WORK REQUIRED:
Copy the records word for word. Pictures do not go in.

INPUT FOR THIS TASK:

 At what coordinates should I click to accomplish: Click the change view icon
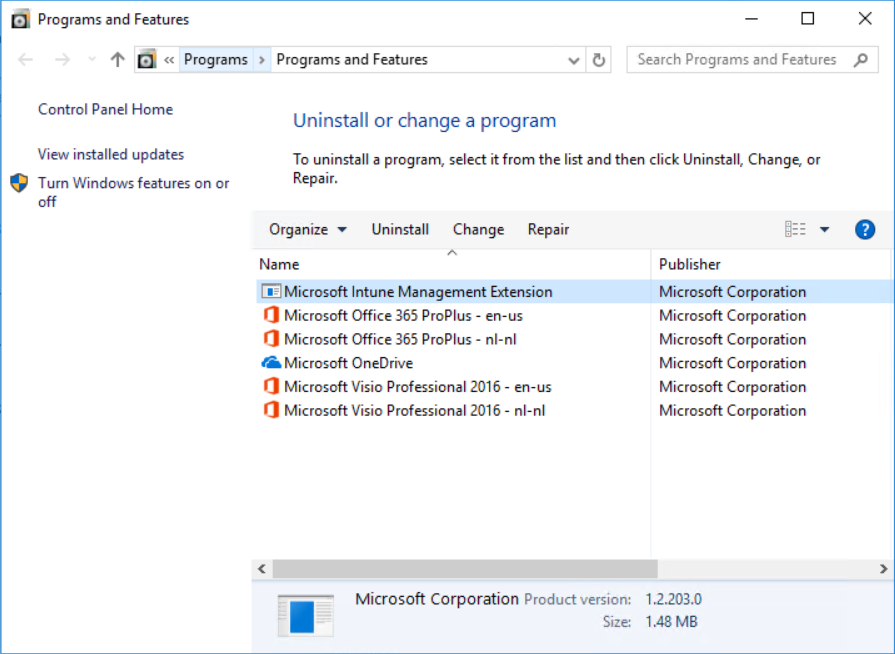click(x=795, y=229)
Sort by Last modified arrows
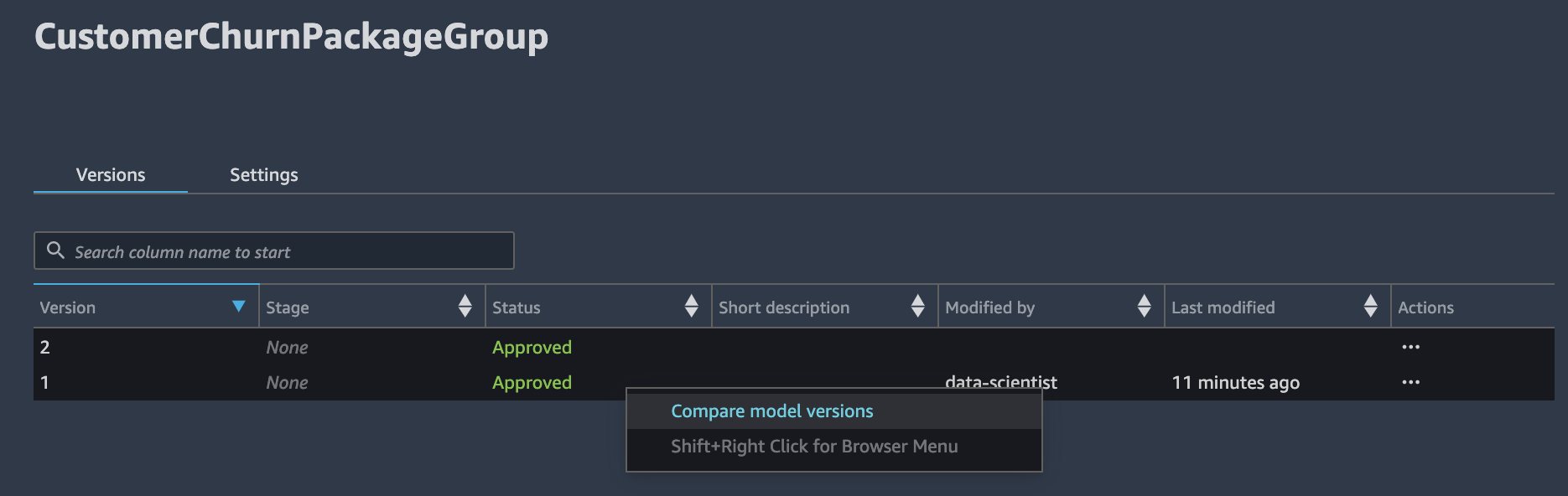 (x=1370, y=307)
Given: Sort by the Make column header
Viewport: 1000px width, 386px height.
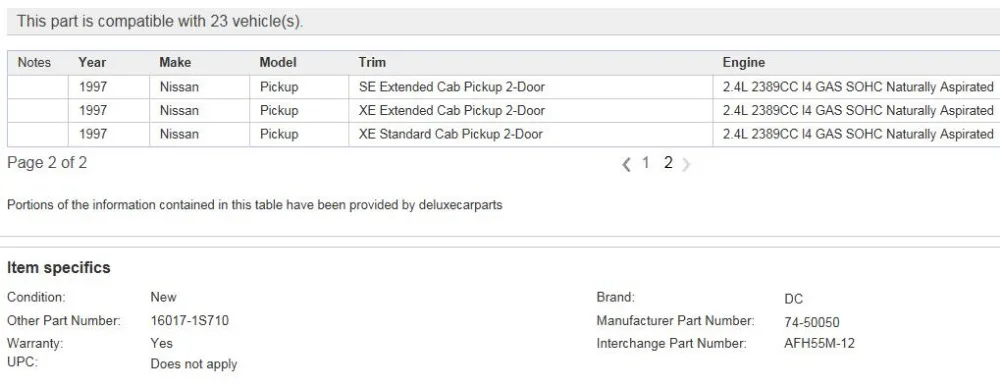Looking at the screenshot, I should pos(175,63).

RESULT BELOW:
 At what coordinates should I click to accomplish: Click the change view icon
click(x=795, y=229)
Sort by Last modified arrows
 (x=1370, y=307)
Given: Sort by the Make column header
Viewport: 1000px width, 386px height.
Looking at the screenshot, I should pos(175,63).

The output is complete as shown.